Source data
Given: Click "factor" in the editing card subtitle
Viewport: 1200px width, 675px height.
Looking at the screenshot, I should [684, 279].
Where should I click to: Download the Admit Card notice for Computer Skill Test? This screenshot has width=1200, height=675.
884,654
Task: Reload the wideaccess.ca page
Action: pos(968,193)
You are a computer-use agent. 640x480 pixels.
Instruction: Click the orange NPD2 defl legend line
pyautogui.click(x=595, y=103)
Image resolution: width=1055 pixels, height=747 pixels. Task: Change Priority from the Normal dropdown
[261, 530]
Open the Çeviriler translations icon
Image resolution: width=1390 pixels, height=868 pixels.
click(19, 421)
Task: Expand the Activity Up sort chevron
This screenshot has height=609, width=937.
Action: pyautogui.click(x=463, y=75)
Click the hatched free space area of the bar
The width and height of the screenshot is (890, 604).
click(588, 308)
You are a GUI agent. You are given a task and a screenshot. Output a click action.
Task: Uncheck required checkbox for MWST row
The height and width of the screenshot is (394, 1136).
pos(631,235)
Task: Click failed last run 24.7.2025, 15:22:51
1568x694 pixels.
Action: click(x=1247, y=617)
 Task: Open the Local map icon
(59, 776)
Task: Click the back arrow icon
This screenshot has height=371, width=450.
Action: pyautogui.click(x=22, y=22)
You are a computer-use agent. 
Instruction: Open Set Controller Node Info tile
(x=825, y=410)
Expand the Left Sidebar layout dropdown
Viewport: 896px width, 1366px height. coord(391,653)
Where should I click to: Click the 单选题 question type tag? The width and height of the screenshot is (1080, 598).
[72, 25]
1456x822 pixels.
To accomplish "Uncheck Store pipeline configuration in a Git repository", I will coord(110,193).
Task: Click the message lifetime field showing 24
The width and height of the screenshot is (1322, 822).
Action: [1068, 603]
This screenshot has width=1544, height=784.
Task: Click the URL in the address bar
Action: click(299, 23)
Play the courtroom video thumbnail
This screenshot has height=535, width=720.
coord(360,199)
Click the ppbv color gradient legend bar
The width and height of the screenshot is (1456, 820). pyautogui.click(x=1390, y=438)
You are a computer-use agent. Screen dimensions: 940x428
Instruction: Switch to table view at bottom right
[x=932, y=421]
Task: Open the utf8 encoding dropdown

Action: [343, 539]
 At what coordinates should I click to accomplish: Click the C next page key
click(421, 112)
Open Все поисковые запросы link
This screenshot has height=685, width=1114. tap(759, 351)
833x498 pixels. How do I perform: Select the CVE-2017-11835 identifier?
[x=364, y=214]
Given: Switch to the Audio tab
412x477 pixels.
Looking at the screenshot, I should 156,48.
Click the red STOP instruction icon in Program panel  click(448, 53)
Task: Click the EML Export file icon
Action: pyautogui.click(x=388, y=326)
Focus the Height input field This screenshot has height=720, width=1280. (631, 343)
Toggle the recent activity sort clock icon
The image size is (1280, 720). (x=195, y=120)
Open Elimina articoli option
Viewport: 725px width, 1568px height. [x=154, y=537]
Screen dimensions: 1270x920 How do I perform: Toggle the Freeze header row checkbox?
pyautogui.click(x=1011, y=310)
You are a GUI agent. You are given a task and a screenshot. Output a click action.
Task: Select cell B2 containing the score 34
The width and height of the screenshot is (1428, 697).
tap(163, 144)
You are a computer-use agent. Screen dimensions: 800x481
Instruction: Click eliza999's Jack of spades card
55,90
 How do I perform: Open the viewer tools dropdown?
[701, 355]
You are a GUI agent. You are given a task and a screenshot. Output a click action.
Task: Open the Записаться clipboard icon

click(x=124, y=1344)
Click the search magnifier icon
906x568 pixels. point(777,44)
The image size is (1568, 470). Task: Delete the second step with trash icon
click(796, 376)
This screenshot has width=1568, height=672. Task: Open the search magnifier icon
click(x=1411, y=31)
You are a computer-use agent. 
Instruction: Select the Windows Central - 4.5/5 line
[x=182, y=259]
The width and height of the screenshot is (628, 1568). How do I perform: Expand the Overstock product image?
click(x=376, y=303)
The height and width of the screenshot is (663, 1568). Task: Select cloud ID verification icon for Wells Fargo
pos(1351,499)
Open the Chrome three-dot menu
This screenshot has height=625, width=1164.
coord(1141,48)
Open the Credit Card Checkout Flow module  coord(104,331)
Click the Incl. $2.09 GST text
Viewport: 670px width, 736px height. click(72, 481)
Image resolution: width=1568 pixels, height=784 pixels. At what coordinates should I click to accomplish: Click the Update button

• _TASK REQUIREMENTS_
Copy every one of the items above verbatim, line for line.

• _ANSWER FOR THE TASK_
Given: Click "factor" in the editing card subtitle
Viewport: 1200px width, 675px height.
Looking at the screenshot, I should [684, 279].
Where should I click to: Download the Admit Card notice for Computer Skill Test? This screenshot has width=1200, height=675.
884,654
Task: Reload the wideaccess.ca page
Action: pos(968,193)
You are a computer-use agent. 640x480 pixels.
Instruction: Click the orange NPD2 defl legend line
pyautogui.click(x=595, y=103)
Image resolution: width=1055 pixels, height=747 pixels. Task: Change Priority from the Normal dropdown
[261, 530]
Open the Çeviriler translations icon
Image resolution: width=1390 pixels, height=868 pixels.
click(19, 421)
Task: Expand the Activity Up sort chevron
This screenshot has height=609, width=937.
Action: pyautogui.click(x=463, y=75)
Click the hatched free space area of the bar
The width and height of the screenshot is (890, 604).
click(588, 308)
You are a GUI agent. You are given a task and a screenshot. Output a click action.
Task: Uncheck required checkbox for MWST row
The height and width of the screenshot is (394, 1136).
pos(631,235)
Task: Click failed last run 24.7.2025, 15:22:51
1568x694 pixels.
Action: click(x=1247, y=617)
 Task: Open the Local map icon
(59, 776)
Task: Click the back arrow icon
This screenshot has height=371, width=450.
Action: pyautogui.click(x=22, y=22)
You are a computer-use agent. 
Instruction: Open Set Controller Node Info tile
(x=825, y=410)
Expand the Left Sidebar layout dropdown
Viewport: 896px width, 1366px height. coord(391,653)
Where should I click to: Click the 单选题 question type tag? The width and height of the screenshot is (1080, 598).
[72, 25]
1456x822 pixels.
To accomplish "Uncheck Store pipeline configuration in a Git repository", I will coord(110,193).
Task: Click the message lifetime field showing 24
The width and height of the screenshot is (1322, 822).
Action: [1068, 603]
This screenshot has width=1544, height=784.
Task: Click the URL in the address bar
Action: click(299, 23)
Play the courtroom video thumbnail
This screenshot has height=535, width=720.
coord(360,199)
Click the ppbv color gradient legend bar
The width and height of the screenshot is (1456, 820). pyautogui.click(x=1390, y=438)
You are a computer-use agent. Screen dimensions: 940x428
Instruction: Switch to table view at bottom right
[x=932, y=421]
Task: Open the utf8 encoding dropdown

Action: [343, 539]
 At what coordinates should I click to accomplish: Click the C next page key
click(421, 112)
Open Все поисковые запросы link
This screenshot has height=685, width=1114. tap(759, 351)
833x498 pixels. How do I perform: Select the CVE-2017-11835 identifier?
[x=364, y=214]
Given: Switch to the Audio tab
412x477 pixels.
Looking at the screenshot, I should 156,48.
Click the red STOP instruction icon in Program panel  click(448, 53)
Task: Click the EML Export file icon
Action: pyautogui.click(x=388, y=326)
Focus the Height input field This screenshot has height=720, width=1280. (631, 343)
Toggle the recent activity sort clock icon
The image size is (1280, 720). (x=195, y=120)
Open Elimina articoli option
Viewport: 725px width, 1568px height. [x=154, y=537]
Screen dimensions: 1270x920 How do I perform: Toggle the Freeze header row checkbox?
pyautogui.click(x=1011, y=310)
You are a GUI agent. You are given a task and a screenshot. Output a click action.
Task: Select cell B2 containing the score 34
The width and height of the screenshot is (1428, 697).
tap(163, 144)
You are a computer-use agent. Screen dimensions: 800x481
Instruction: Click eliza999's Jack of spades card
55,90
 How do I perform: Open the viewer tools dropdown?
[701, 355]
You are a GUI agent. You are given a task and a screenshot. Output a click action.
Task: Open the Записаться clipboard icon

click(x=124, y=1344)
Click the search magnifier icon
906x568 pixels. point(777,44)
The image size is (1568, 470). Task: Delete the second step with trash icon
click(796, 376)
This screenshot has width=1568, height=672. Task: Open the search magnifier icon
click(x=1411, y=31)
You are a computer-use agent. 
Instruction: Select the Windows Central - 4.5/5 line
[x=182, y=259]
The width and height of the screenshot is (628, 1568). How do I perform: Expand the Overstock product image?
click(x=376, y=303)
The height and width of the screenshot is (663, 1568). Task: Select cloud ID verification icon for Wells Fargo
pos(1351,499)
Open the Chrome three-dot menu
This screenshot has height=625, width=1164.
coord(1141,48)
Open the Credit Card Checkout Flow module  coord(104,331)
Click the Incl. $2.09 GST text
Viewport: 670px width, 736px height. click(72, 481)
Image resolution: width=1568 pixels, height=784 pixels. At what coordinates should I click to accomplish: Click the Update button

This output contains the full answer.